The Crisis … During the present bloody Civil War in America

[MOORE, William]. The Crisis … During the present bloody Civil War in America.

Regular price
£1,698.00
Sale price
£1,698.00
Tax included. Shipping calculated at checkout.

[MOORE, William]. The Crisis … During the present bloody Civil War in America. [Printed and published for the authors, by T. W. Shaw, in Fleet-Street, opposite Anderton’s Coffee House, where letters to the publisher will be thankfully received], 1776.
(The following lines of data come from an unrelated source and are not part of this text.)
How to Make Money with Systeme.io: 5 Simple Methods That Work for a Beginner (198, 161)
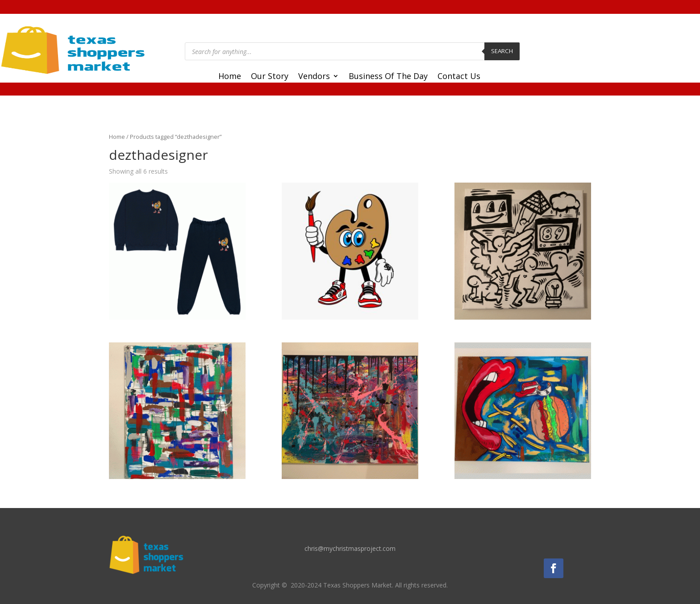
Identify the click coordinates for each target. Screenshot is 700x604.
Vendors (314, 77)
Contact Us (459, 77)
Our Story (270, 77)
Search (502, 51)
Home (229, 77)
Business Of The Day (388, 77)
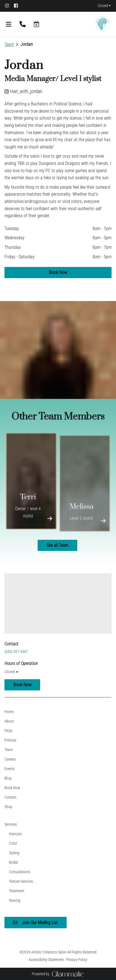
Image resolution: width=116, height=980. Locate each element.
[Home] (9, 712)
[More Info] (50, 520)
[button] (36, 24)
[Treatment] (17, 891)
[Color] (13, 843)
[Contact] (10, 797)
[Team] (9, 749)
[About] (9, 721)
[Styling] (14, 853)
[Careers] (10, 759)
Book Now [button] (58, 272)
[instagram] (9, 6)
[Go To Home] (103, 24)
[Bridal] (13, 862)
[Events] (9, 768)
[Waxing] (15, 900)
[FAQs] (8, 730)
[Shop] (8, 807)
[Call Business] (22, 24)
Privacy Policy (77, 959)
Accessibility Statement (46, 959)
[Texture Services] (21, 881)
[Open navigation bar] (8, 24)
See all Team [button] (57, 545)
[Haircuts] (15, 834)
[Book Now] (12, 788)
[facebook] (18, 6)
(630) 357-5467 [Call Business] (16, 652)
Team (9, 44)
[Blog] (8, 778)
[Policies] (10, 740)
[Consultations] (19, 872)
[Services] (11, 824)
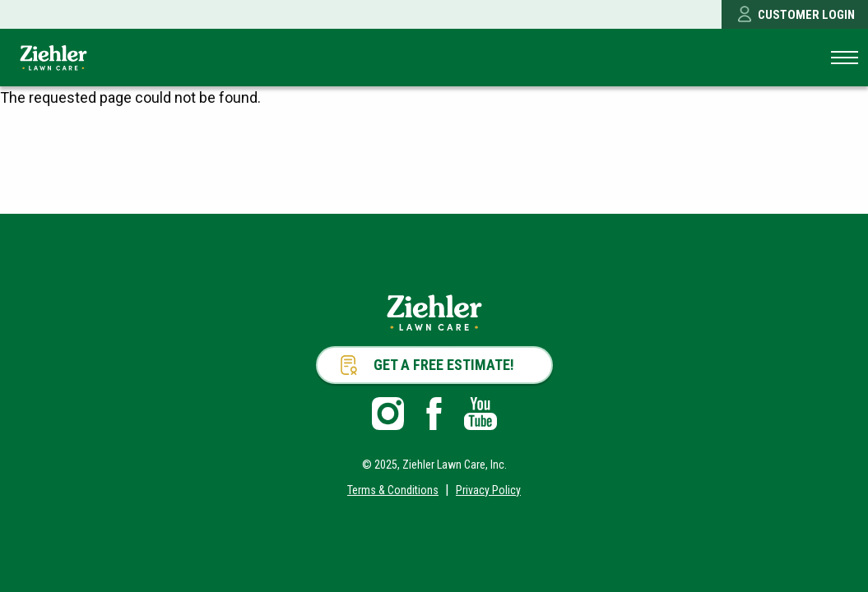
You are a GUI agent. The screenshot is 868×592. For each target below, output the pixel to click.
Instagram (388, 414)
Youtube (480, 414)
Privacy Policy (488, 490)
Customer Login (806, 15)
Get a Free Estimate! (443, 364)
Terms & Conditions (392, 490)
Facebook (434, 414)
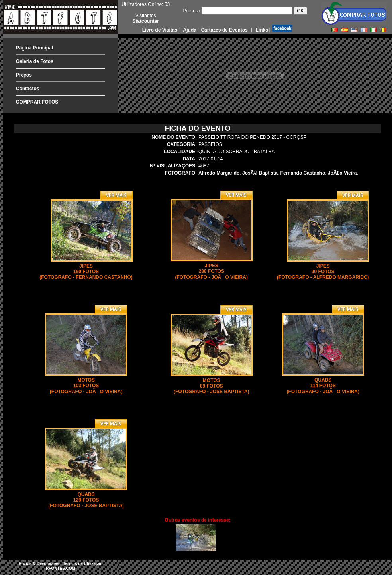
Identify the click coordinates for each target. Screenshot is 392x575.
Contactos (27, 89)
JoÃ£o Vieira (342, 173)
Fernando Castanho (303, 173)
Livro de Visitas (161, 30)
Small folio. Disbound, three leaves tipped together; pp. [425]-430; the text begins with an ornately printed 'T' encased within the Latin motto 'Auro Libertas Pretiosior' - freedom is more precious than gold; together with 1970s correspondence American Revolution Bicentennial Administration about the item; remnants of binding to spine; light even discolouration; small, unobtrusive marginal hole running through all leaves; a very scarce late 18th century political pamphlet.
First edition of number LXVII of The Crisis. The two letters alongside the pamplet are addressed to A. J. Major, and dated 1976. They are from the International Affairs department of the American Revolution Bicentennial Administration, and describe where other copies of this publication can be found in American libraries, and how much copies of the pamplet were worth at that time. The Crisis was a weekly pamphlet, published anonymously, between January 1775 and October 1776, 'to be continued weekly, during the present bloody civil war' (text). The authors published their political writings in an attempt to join Britain and the American colonies in a transatlantic community of protest against British colonial rule, condemning the British imperial policy as self-destructive and its treatment of the Americans as shortsighted. The authors never publicly delcared themselves, though the publications have been attributed to William Moore, as he was the author behind a similar weekly The Whisperer, started in 1770. The third issue was not well received by both the House of Commons and the House of Lords, and was consequently publicly burned in March by the hangman in 1775 at the Old Palace-yard and the Royal Exchange, which was met with public distaste. Throughout the series, the authors emphasised that the press had to be free and uncensored because only the press could be trusted to report on the truths of the British imperial activities (see York, George III, Tyrant: The Crisis as Critic of Empire, 1775–1776).
In this, the sixty-seventh issue, the authors write: it may therefore be of service to the world, to shew what measures have been taken by corrupt ministers, to ruin and enslave the people over whom they presided; and to shew by what steps and gradations of mischief nations have been undone, and consequently what methods may be hereafter taken to undo others.
ESTC P232 (91 issues; 'Reprinted in London and in the American colonies, with individual issues appearing as octavo pamphlets … Includes strident attacks on Lord North’s ministry for his North American policies; laments the political defeat of William Pitt'); Sabin 17514 ('of great rarity, contains a remarkable collection of papers attacking the ministry and the British government in terms of the greatest severity').